▸ **WHAT THE TASK ASKS**: Type out each entry exactly as it appears, but keep every image out.

━━━ DATASET CONTENT

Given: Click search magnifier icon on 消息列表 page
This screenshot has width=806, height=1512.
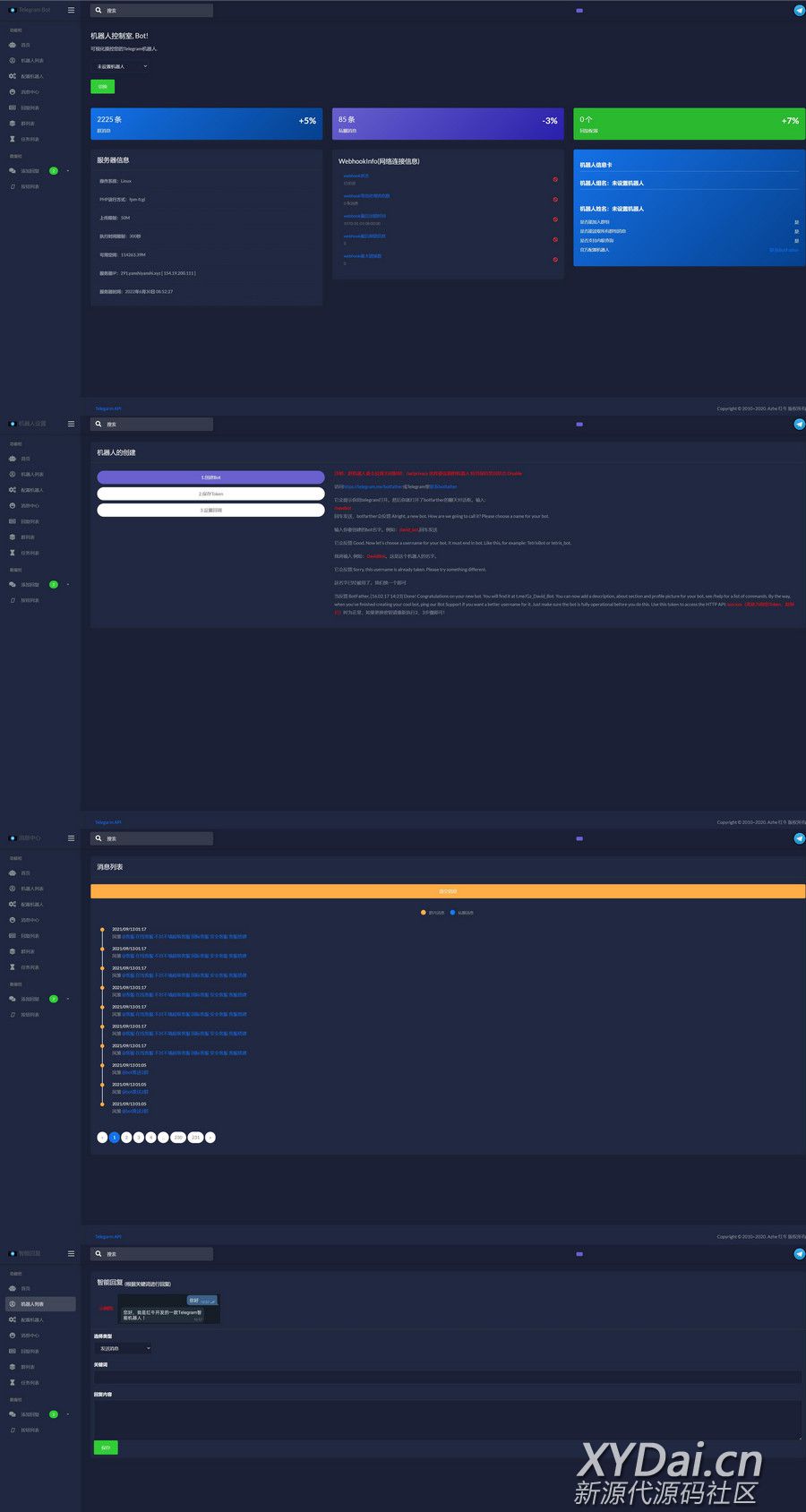Looking at the screenshot, I should (x=99, y=838).
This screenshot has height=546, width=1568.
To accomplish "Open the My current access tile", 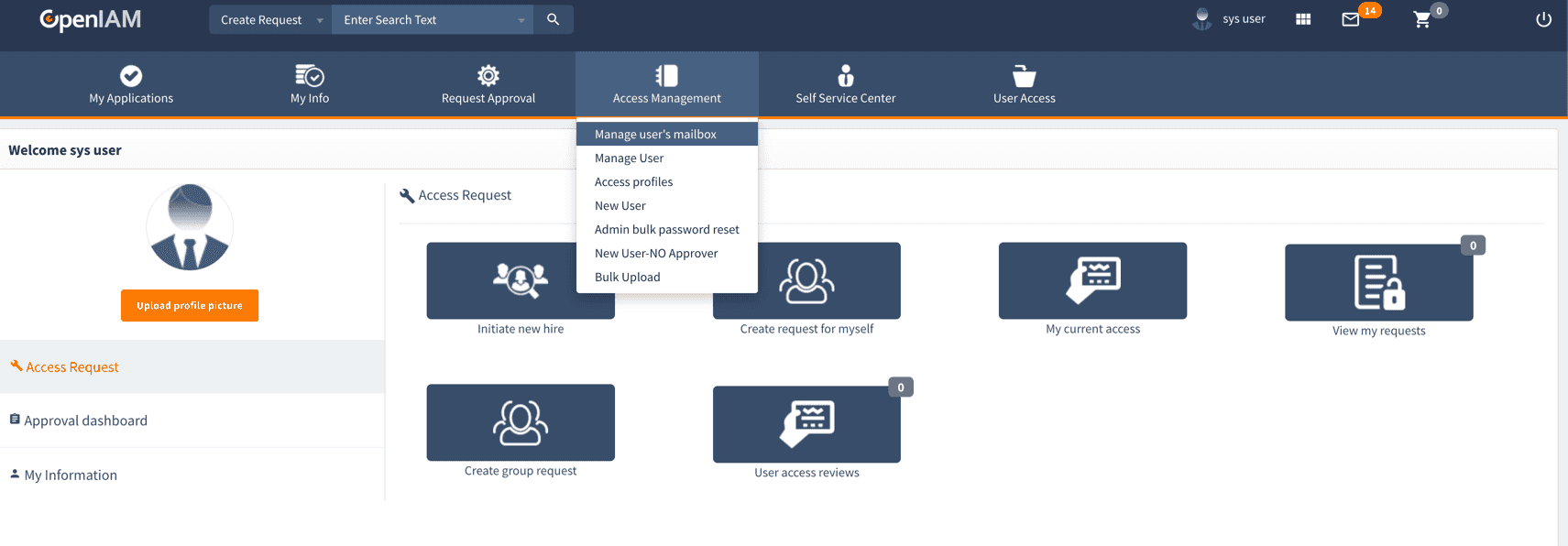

━━━━━━

▸ **SOLUTION TO THIS EXERCISE**:
Given: Click search magnifier icon on 消息列表 page
This screenshot has width=806, height=1512.
Looking at the screenshot, I should (x=99, y=838).
This screenshot has height=546, width=1568.
To accomplish "Open the My current access tile", 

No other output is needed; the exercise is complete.